[发明专利]一种活动精子DNA碎片流式细胞术检测方法

说明书

本发明公开了一种活动精子DNA碎片流式细胞术检测方法，特点是包括以下步骤：(1)将5～10万个精子加入500μL含有钼酸铵、曲拉通的盐酸缓冲液，混匀30秒后加入罗丹明6G和吖啶橙染色液；(2)流式细胞仪上机检测，收集绿、黄、红等三色发射荧光信号；(3)结合三种荧光情况分析，即首先在黄色荧光的基础上将活动精子与不动精子区分出来，再进一步分析活动精子中红色荧光精子占活动精子总数的比例，从而可以判定样本中活动精子DNA碎片化情况，优点是实现了一次性流式细胞术检测活动精子DNA碎片情况，且简单、高效。

技术领域

本发明涉及体外诊断试剂领域，尤其是涉及一种活动精子DNA碎片流式细胞术检测方法。

背景技术

受精过程中，精子贡献了一半的遗传物质DNA。精子DNA完整性可影响精子受精能力、受精后原核的形成、胚胎着床、胚胎发育及子代的健康，精子DNA碎片化指数(DNAfragmentation index，DFI)已经成为评估男性生育力的重要指标。传统方法是检测了所有精子的DFI，即包括死精子、不活动精子和活动精子的DFI混合情况。无论是自然受孕，还是辅助生殖技术(assisted reproductive technology，ART)治疗过程中，只有活动的精子才被分选出来和应用于受精，故理论上活动精子DFI才是隐藏的、被忽视的重点。

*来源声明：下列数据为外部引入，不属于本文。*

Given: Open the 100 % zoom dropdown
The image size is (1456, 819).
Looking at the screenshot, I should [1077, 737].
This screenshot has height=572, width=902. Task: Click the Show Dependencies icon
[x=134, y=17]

精子的活动与精子尾部有关，精子运动靠着精子尾部鞭毛摆动产生动力。目前认为精子运动是按照滑动模式进行的。其基本原理是：动力蛋白水解ATP(三磷酸腺苷)驱动临近微管间的相对滑动。精子尾部鞭毛中动力蛋白ATPase(三磷酸腺苷酶)以ATP作为底物，通过水解ATP成为ADP(二磷酸腺苷)和pi(磷酸)而获得能量，促使鞭毛轴丝中的双联微管中A微管的两行支臂，不断脱离并重新依附于相邻双微管中B微管上连续结合的位点，从而产生双联微管间的滑动并产生一个纵向力；与双联微管有关的各种附属结构形成的滑动抗力，使由支臂产生的纵向力转化为横向弯曲动力，引起浪状波的形成和传播。换句话说，通过检测精子尾部ATP降解成为ADP和pi的情况，可从根源上检测和反应活动精子情况。

发明内容

本发明所要解决的技术问题是提供一种简便、高效地检测和区分活动精子和非活动精子的DNA碎片情况的活动精子DNA碎片流式细胞术检测方法。

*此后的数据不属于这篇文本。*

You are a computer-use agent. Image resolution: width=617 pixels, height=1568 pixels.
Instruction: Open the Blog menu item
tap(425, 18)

本发明解决上述技术问题所采用的技术方案为：一种活动精子DNA碎片流式细胞术检测方法，包括以下步骤：

(1)将精液中5～10万个精子加入到500μL酸化处理缓冲液中，混匀，置冰上30秒；

(2)在步骤(1)得到的混合液中加入10μL染色液，5-30分钟内上机检测，设定流式细胞仪的参数，包括激发波长和激发波长通道，收集精子的绿(530nm)色、黄(556nm)色和红(640nm)色荧光信号，每管样本至少记录样本主群5000个细胞；

(3)流式软件统计分析：结合三种荧光情况，即首先在黄色荧光的基础上将活动精子与不动精子区分出来，再进一步分析活动精子中红色荧光精子占活动精子总数的比例，从而可以判定样本中活动精子DNA碎片化情况。

步骤(1)所述的酸化处理缓冲液的配方为80-800mmol/L盐酸(HCl)、14-28mmol/L钼酸铵、0.15mol/L氯化钠(NaCl)、0.1％Triton-X 100(曲拉通)，溶剂为水。主要成分为曲拉通、盐酸、钼酸铵，目的是：A、促使细胞膜通透性增加，使染料容易进入精子细胞；B、提供酸环境便于磷钼杂多酸与罗丹明6G形成缔合物；C、使紧密的DNA变得结构较为松散，以便于吖啶橙染色；D、酸可以固定细胞，阻抑了荧光染料与细胞其他成分如蛋白质、多糖和细胞膜等结合，降低背景信号。